Passage shown —
((

Animation over time adds a powerful dimension for showing trends. By using the animation_frame parameter and pointing it to a column in your dataframe that represents time (e.g., "Year"), Plotly will create a slider and play button. Each frame shows the map state for a different time period, dynamically updating the colors or point positions. This is incredibly effective for visualizing the spread of a phenomenon, like a disease outbreak or the adoption of a technology, across years or months.

Building Interactive Geographic Dashboards

A single map is useful, but the true power of Plotly is realized when you integrate multiple maps and charts into an interactive geographic data exploration dashboard. Using the Plotly Dash framework, you can create a web application where selections on one component filter others. For instance, clicking a country on a global choropleth could update a time-series chart showing that country's historical data. You can add dropdowns to switch between different data metrics (color), or radio buttons to toggle between a choropleth and a scatter map view of the same data. This transforms your visualization from a static exhibit into an analytical tool for deep, user-driven exploration.

))

Work task —
In the passage on Plotly maps, what does Plotly create when the animation_frame parameter points to a time column? The material comes from a separate source unrelated to the passage on Plotly maps.

Provided material —
((

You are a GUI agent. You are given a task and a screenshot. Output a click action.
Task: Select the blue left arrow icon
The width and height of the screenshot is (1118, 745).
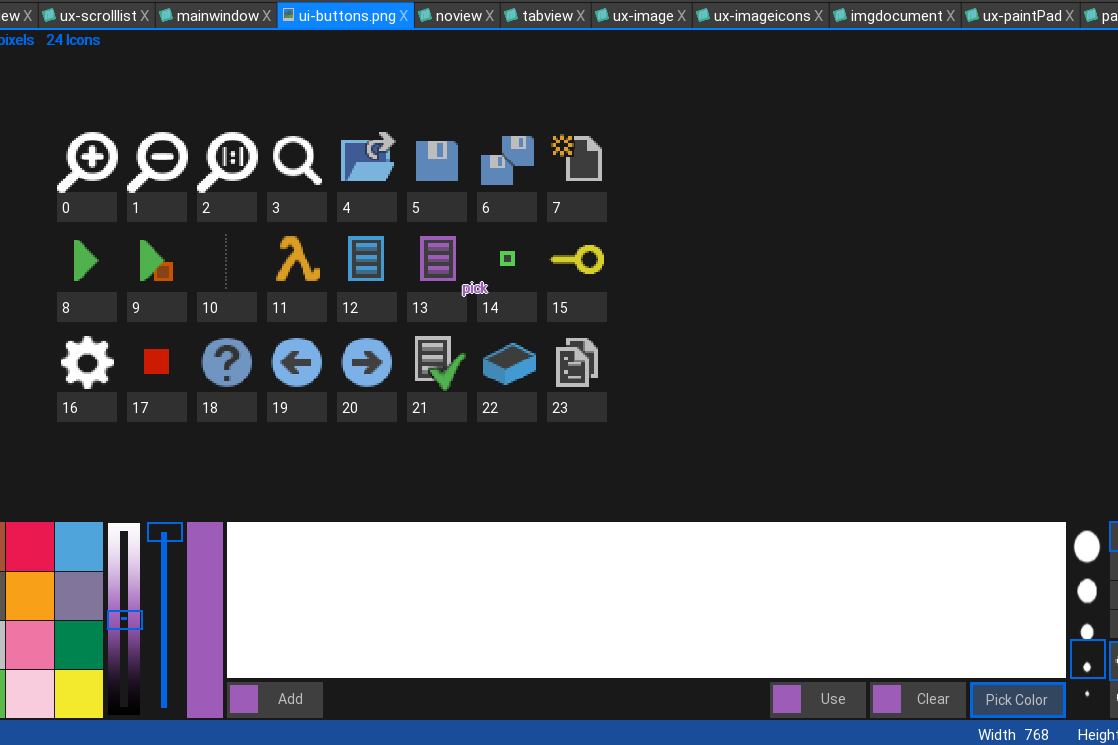pyautogui.click(x=297, y=362)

))

Exercise solution —
A slider and a play button.